Difícil escribir sobre Gamoneda sin citarlo. Conjeturo: la complicación reside en acercarse a una poesía que escarba en la dificultad de traducir en palabras la experiencia y recurre a imágenes y símbolos. En la complicación de hablar de su escritura, me doy cuenta, citarlo deviene imprescindible. Por ejemplo: “Hay un anciano ante una senda vacía. Nadie regresa de la ciudad lejana: sólo el viento sobre sus últimas huellas. // Yo soy la senda y el anciano, soy la ciudad y el viento”.
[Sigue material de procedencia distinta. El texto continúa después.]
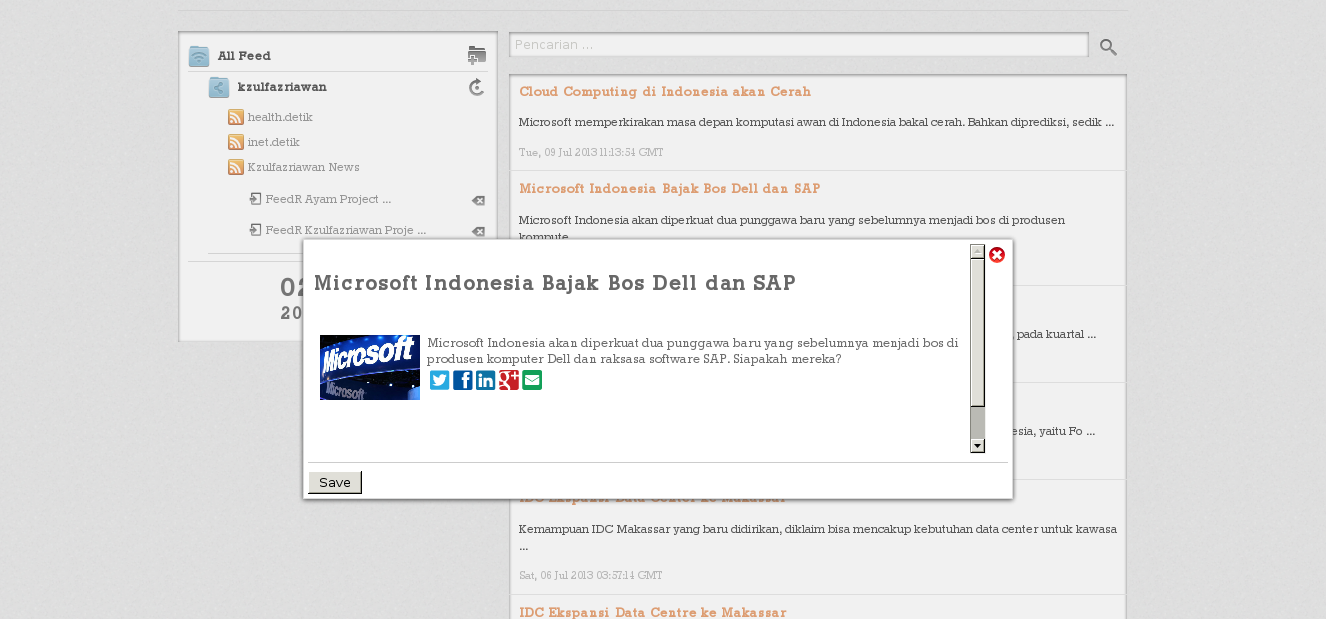Open the article Cloud Computing di Indonesia akan Cerah
Screen dimensions: 1326x619
tap(664, 91)
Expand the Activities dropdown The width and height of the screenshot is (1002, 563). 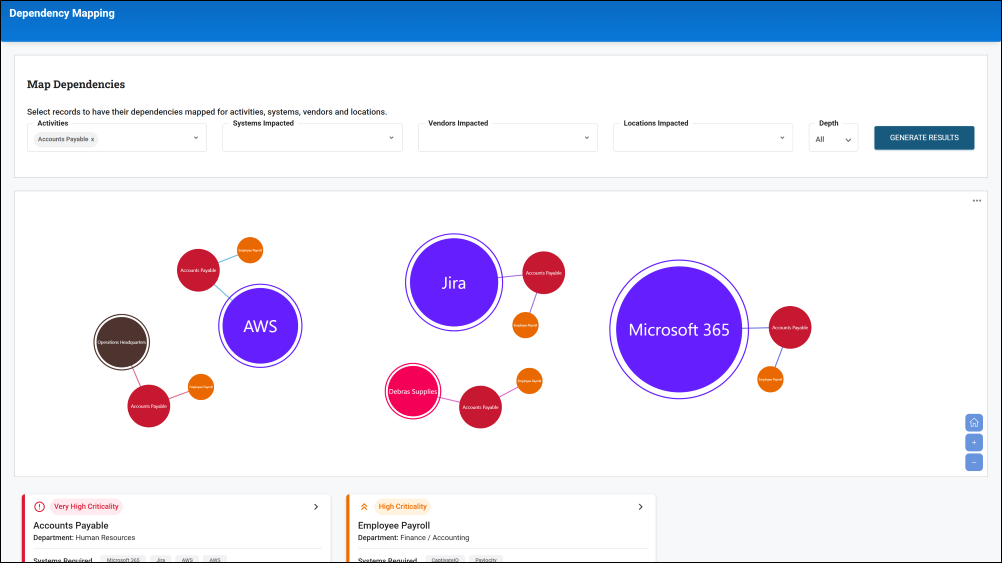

También es cierto, debería detenerme más en algún detalle personal, la condición proletaria, la coherencia entre el sentir, el pensar y el hacer. Debería, me digo, subrayar la vinculación estrecha de vida y obra fundiéndose en la terquedad de una escritura que se despelleja hasta el hueso. Su poesía, un querer decir, ilumina mejor su personalidad de apartado. Pareciera estar claro: la escritura suele saber más de quien escribe que su autor. “Tú ya no estás en tus oídos”, escribe. No es que Gamoneda desprecie la exterioridad sino que la interioriza a través de una elaboración que, mediante lo elíptico, alude a lo tácito: “Hay una hierba cuyo nombre no se sabe, así ha sido mi vida”. Desde la infancia, desde la voz del padre ausente, desde ahí regresa en “Libro del frío”: “Amé todas las pérdidas” escribe. “Nada es veloz en tu memoria salvo los ojos del suicida, el que encendía árboles en sus manos expertas en la pobreza y en la ira”, escribe. “Has llegado al gran sábado de la vida”.

Ninguna erudición: una de las virtudes del acto poético es conjurar las conexiones en un único texto esencial. Al borde del fin del libro, inficionado por las radiaciones de su escritura, uno se resiste a su conclusión. En el tramo final hierve la sangre del huérfano: “He atravesado las cortinas blancas: ya sólo hay luz dentro de mis ojos”.

Súbitamente decido hacerla corta. Es que Gamoneda me pide: “Dame la mano para entrar en la nieve”.